Dataset:
_ _ _
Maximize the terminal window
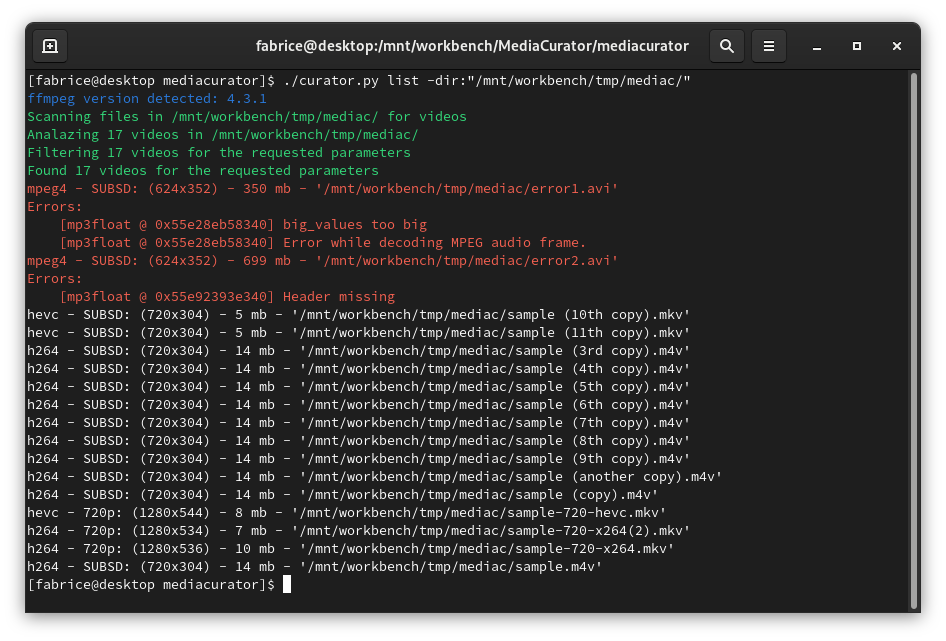The width and height of the screenshot is (946, 641). (857, 46)
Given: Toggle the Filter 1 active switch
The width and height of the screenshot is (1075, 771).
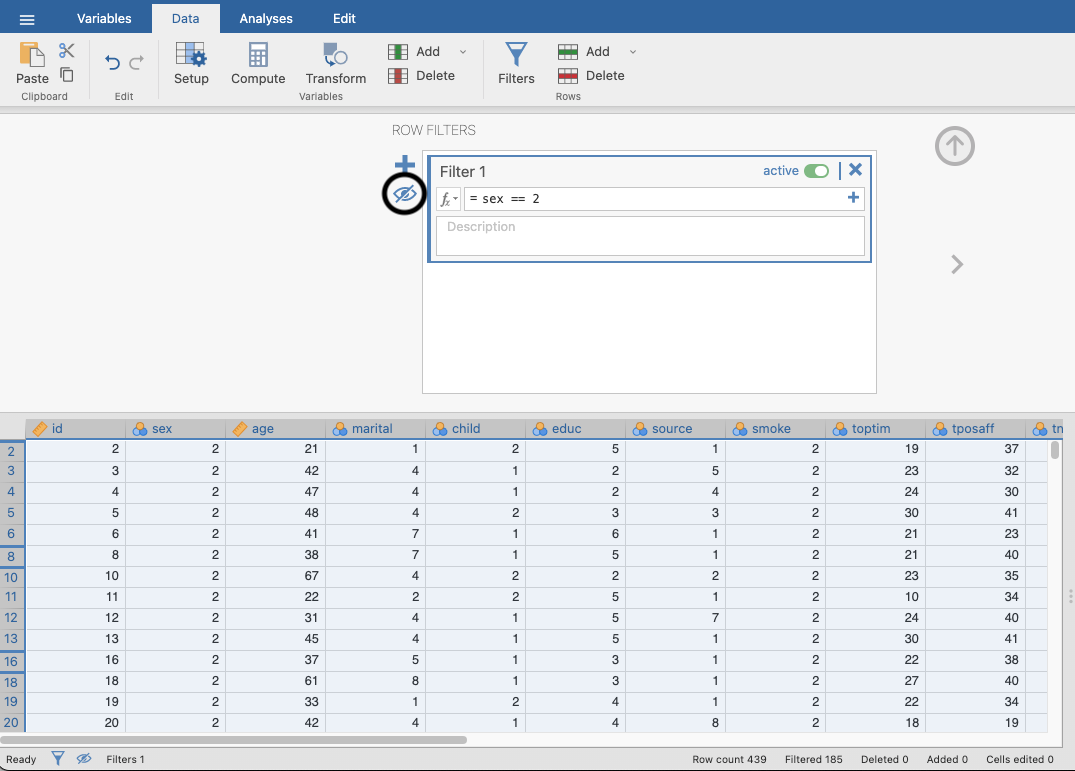Looking at the screenshot, I should click(816, 171).
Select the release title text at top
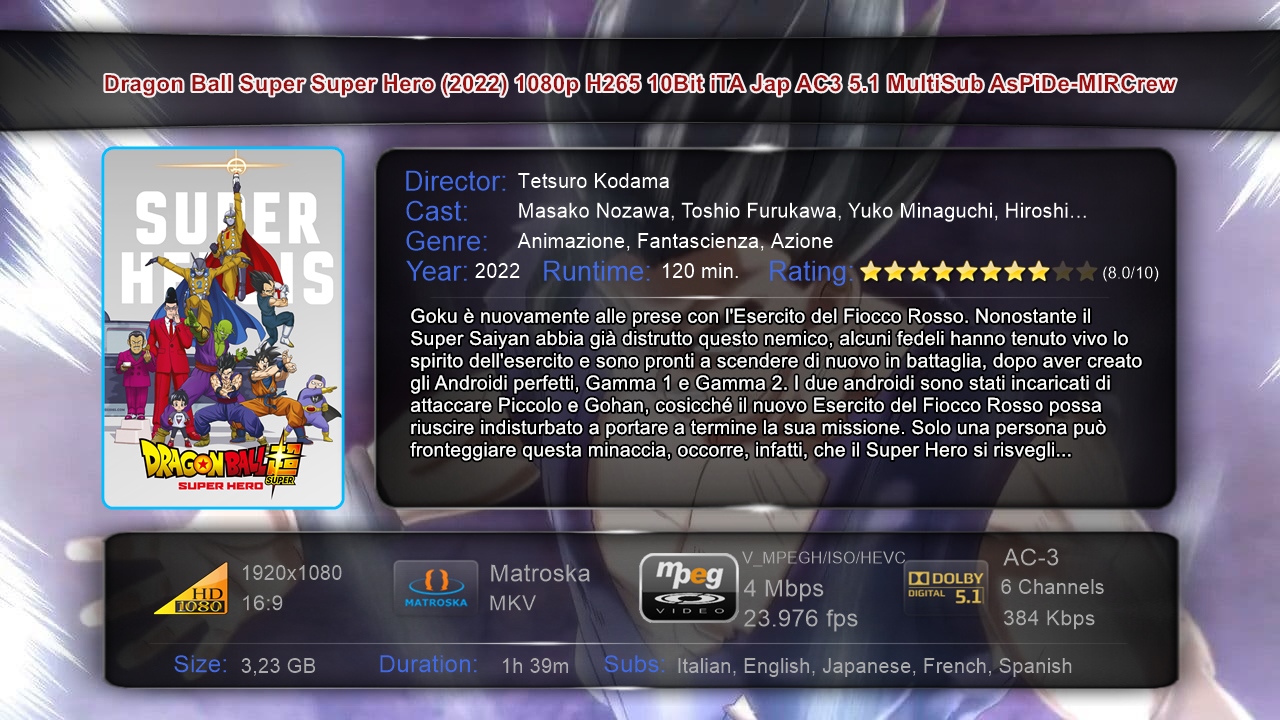Screen dimensions: 1280x720 pos(640,84)
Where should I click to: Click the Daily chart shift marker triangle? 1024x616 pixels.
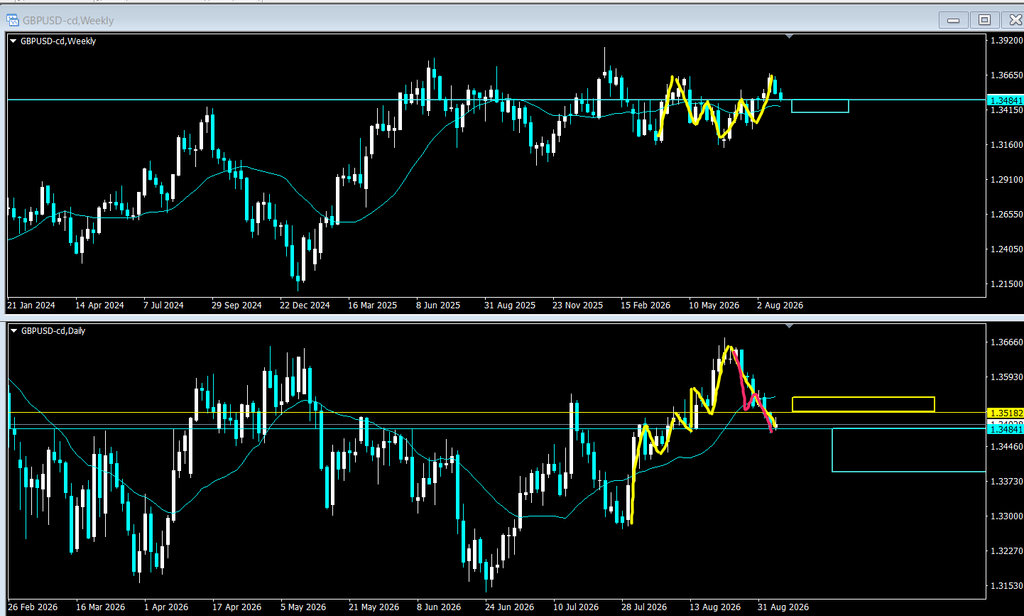click(789, 326)
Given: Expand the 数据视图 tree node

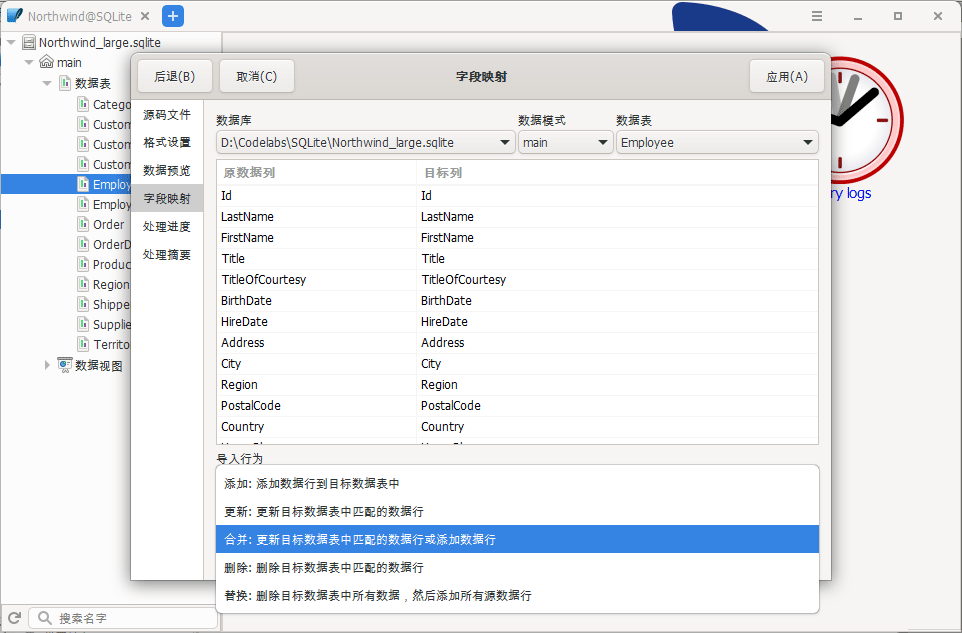Looking at the screenshot, I should point(47,365).
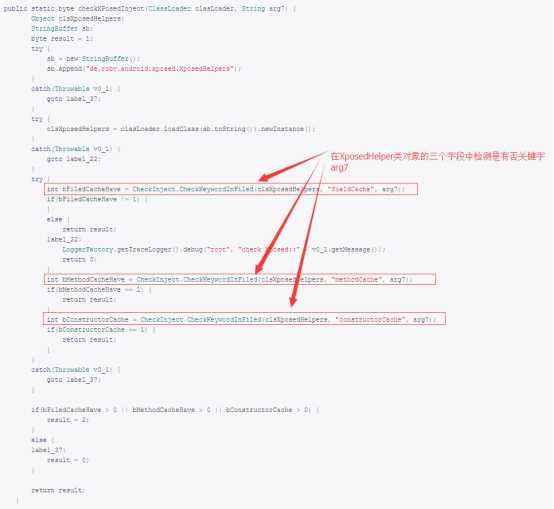Viewport: 554px width, 509px height.
Task: Click the red annotation text about XposedHelper
Action: (437, 162)
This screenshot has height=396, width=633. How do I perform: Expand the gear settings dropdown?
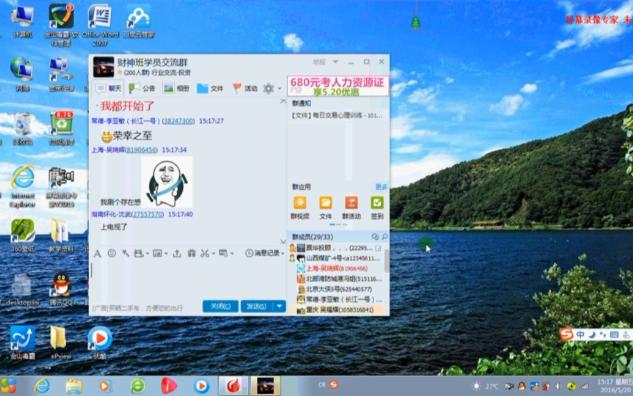[x=279, y=88]
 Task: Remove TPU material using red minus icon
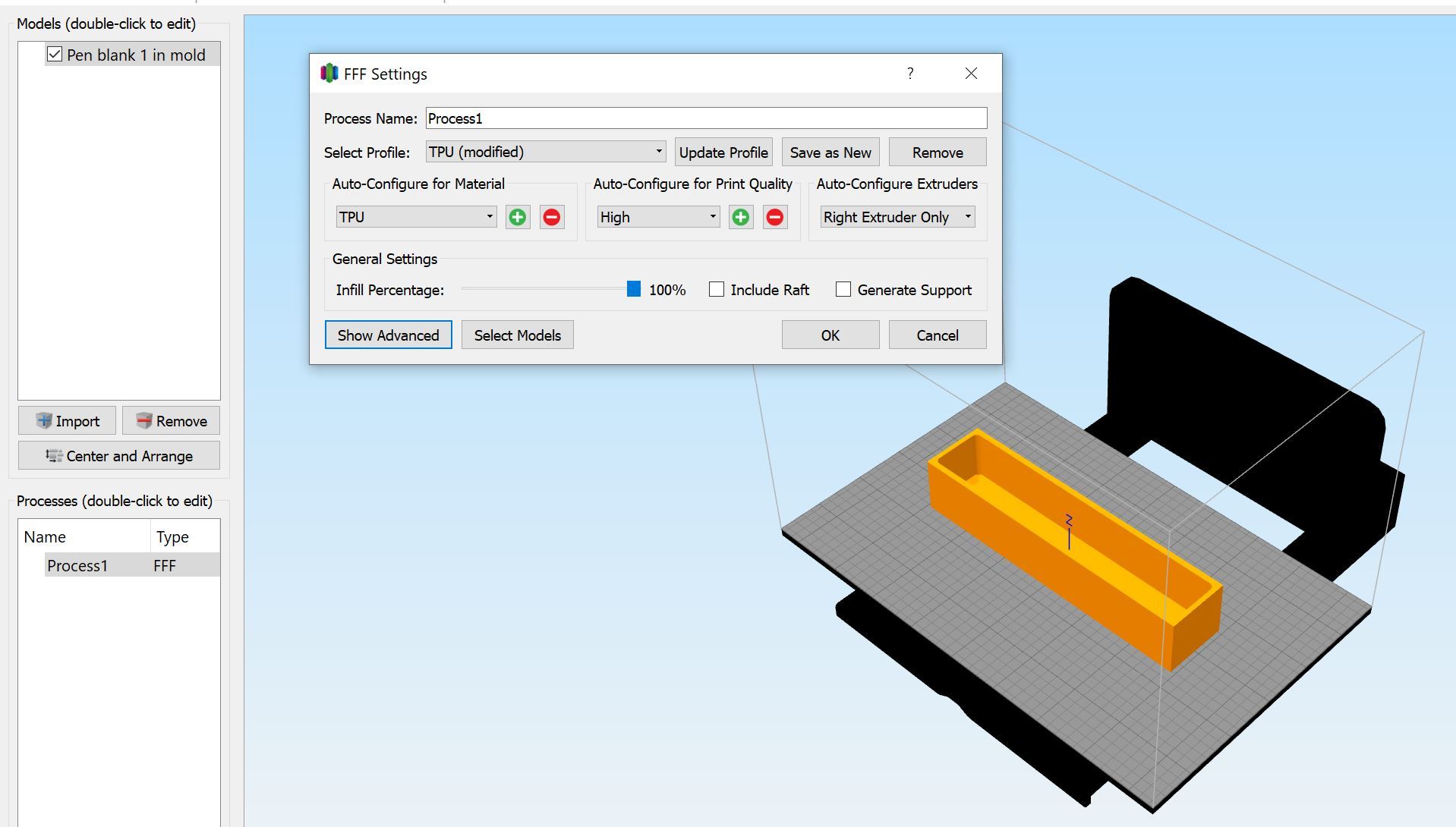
_ _ _
Set exercise: Rewrite all the records above, changing "Given" to "Goal" everywhere and keeping everything else the same. Leave out the pictures.

Exercise solution:
Maximize the terminal window
The width and height of the screenshot is (946, 641). (857, 46)
Goal: Toggle the Filter 1 active switch
The width and height of the screenshot is (1075, 771).
Looking at the screenshot, I should click(816, 171).
Select the release title text at top
Screen dimensions: 1280x720 pos(640,84)
Where should I click to: Click the Daily chart shift marker triangle? 1024x616 pixels.
click(789, 326)
Goal: Expand the 数据视图 tree node

Looking at the screenshot, I should point(47,365).
Viewport: 554px width, 509px height.
Task: Click the red annotation text about XposedHelper
Action: (437, 162)
This screenshot has height=396, width=633. How do I perform: Expand the gear settings dropdown?
[x=279, y=88]
 Task: Remove TPU material using red minus icon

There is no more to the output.